Al centro del desacuerdo se encuentra la política industrial de China. Los estadounidenses sospechan de que el gobierno chino atrae a sus empresas con la promesa de un amplio mercado de consumo, y entonces aplica presión regulatoria para despojarlas de su poder de negociación y exponerlas al robo de propiedad intelectual al obligarlas a establecer coinversiones. Perciben un complot para vender más barato que la industria estadounidense y llegar a superarla.

El informe basado en la Sección 301 relata el caso de SolarWorld, un fabricante de paneles solares que afirma haber sido víctima del robo de sus secretos comerciales. Como consecuencia de ese robo, algunos competidores chinos que ofrecían precios bajos inundaron el mercado y le costaron más de 120 millones de dólares en ventas y utilidades. A los estadounidenses les preocupa que, a menos que el gobierno chino cambie sus estrategias, otras industrias estadounidenses pronto salgan perdiendo también frente a China.

No obstante, la misma situación que los estadounidenses consideran injusta, para los chinos es el camino hacia el desarrollo. Desde su perspectiva, atraer a las empresas estadounidenses es un gran éxito. Un estudio que analizó las coinversiones celebradas en China entre 1998 y el 2007 descubrió que estas impulsaron tanto al socio chino como a la industria en la que estaba activo. Las coinversiones con empresas estadounidenses resultaron más fructíferas que las establecidas con empresas de Hong Kong o Japón.

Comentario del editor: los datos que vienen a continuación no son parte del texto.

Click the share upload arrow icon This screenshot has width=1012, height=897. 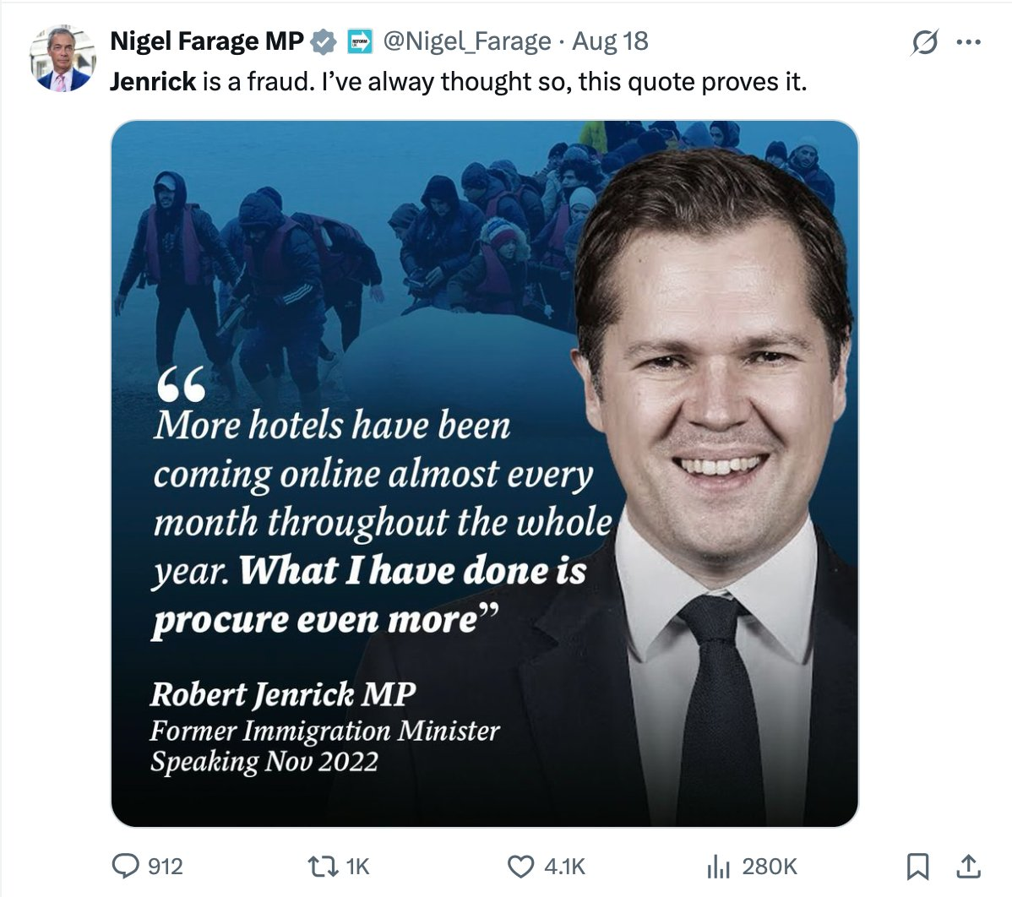(968, 866)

Durante el discurso que pronunció esta semana, Xi repitió antiguas promesas sobre el recorte de aranceles y el relajamiento de las restricciones a la inversión en algunos sectores. La visión estadounidense requiere un cambio más contundente. Según el servicio de noticias Bloomberg, se suspendieron algunas conversaciones bilaterales secretas después de que los estadounidenses exigieron la eliminación de los subsidios que otorga el gobierno chino a las industrias de alta tecnología. Es difícil imaginar un acuerdo que logre reconciliar estas diferencias fundamentales. Así que, al parecer, la única opción que queda es entre un acuerdo frágil y de poco alcance, o un conflicto.